Data extracted from a collection
○ ○ ○ ○ ○
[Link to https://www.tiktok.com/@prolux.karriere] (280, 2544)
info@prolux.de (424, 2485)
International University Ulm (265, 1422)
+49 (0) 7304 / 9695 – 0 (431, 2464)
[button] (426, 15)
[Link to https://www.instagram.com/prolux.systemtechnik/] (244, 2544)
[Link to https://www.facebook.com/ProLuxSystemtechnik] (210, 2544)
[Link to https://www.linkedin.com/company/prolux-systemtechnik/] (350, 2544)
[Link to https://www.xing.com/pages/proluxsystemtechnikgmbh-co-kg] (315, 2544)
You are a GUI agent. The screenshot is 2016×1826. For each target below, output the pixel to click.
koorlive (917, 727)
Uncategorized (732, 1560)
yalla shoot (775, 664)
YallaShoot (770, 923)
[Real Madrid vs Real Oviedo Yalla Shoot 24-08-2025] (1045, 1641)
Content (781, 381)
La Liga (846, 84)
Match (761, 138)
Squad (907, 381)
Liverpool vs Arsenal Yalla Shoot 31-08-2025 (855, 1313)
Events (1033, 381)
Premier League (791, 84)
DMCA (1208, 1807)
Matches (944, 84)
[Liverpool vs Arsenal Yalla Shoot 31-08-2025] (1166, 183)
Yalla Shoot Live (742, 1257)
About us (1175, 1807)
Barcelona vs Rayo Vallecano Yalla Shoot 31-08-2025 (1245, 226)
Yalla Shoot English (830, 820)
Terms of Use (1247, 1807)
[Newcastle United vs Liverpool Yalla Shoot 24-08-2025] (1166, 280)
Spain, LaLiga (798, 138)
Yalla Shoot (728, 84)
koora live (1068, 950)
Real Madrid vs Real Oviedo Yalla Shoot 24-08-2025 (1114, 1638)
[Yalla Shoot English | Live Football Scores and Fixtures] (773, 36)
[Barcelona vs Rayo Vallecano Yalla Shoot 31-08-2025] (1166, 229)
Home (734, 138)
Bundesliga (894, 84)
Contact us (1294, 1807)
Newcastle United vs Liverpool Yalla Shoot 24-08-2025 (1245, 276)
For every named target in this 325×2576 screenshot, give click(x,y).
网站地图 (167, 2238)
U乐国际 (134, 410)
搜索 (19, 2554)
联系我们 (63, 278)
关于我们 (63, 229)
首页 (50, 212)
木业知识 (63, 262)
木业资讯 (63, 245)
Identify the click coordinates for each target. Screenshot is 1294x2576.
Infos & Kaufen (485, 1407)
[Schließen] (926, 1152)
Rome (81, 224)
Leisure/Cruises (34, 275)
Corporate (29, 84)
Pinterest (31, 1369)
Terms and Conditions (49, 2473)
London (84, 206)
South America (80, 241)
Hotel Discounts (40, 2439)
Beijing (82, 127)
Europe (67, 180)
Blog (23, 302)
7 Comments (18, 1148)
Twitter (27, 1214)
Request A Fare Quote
○ ○ ○ ○ ○
▶ Required action: Find and copy every line in the entries above where the string "Arsenal" occurs.

▶ Exercise output:
Liverpool vs Arsenal Yalla Shoot 31-08-2025 (855, 1313)
[Liverpool vs Arsenal Yalla Shoot 31-08-2025] (1166, 183)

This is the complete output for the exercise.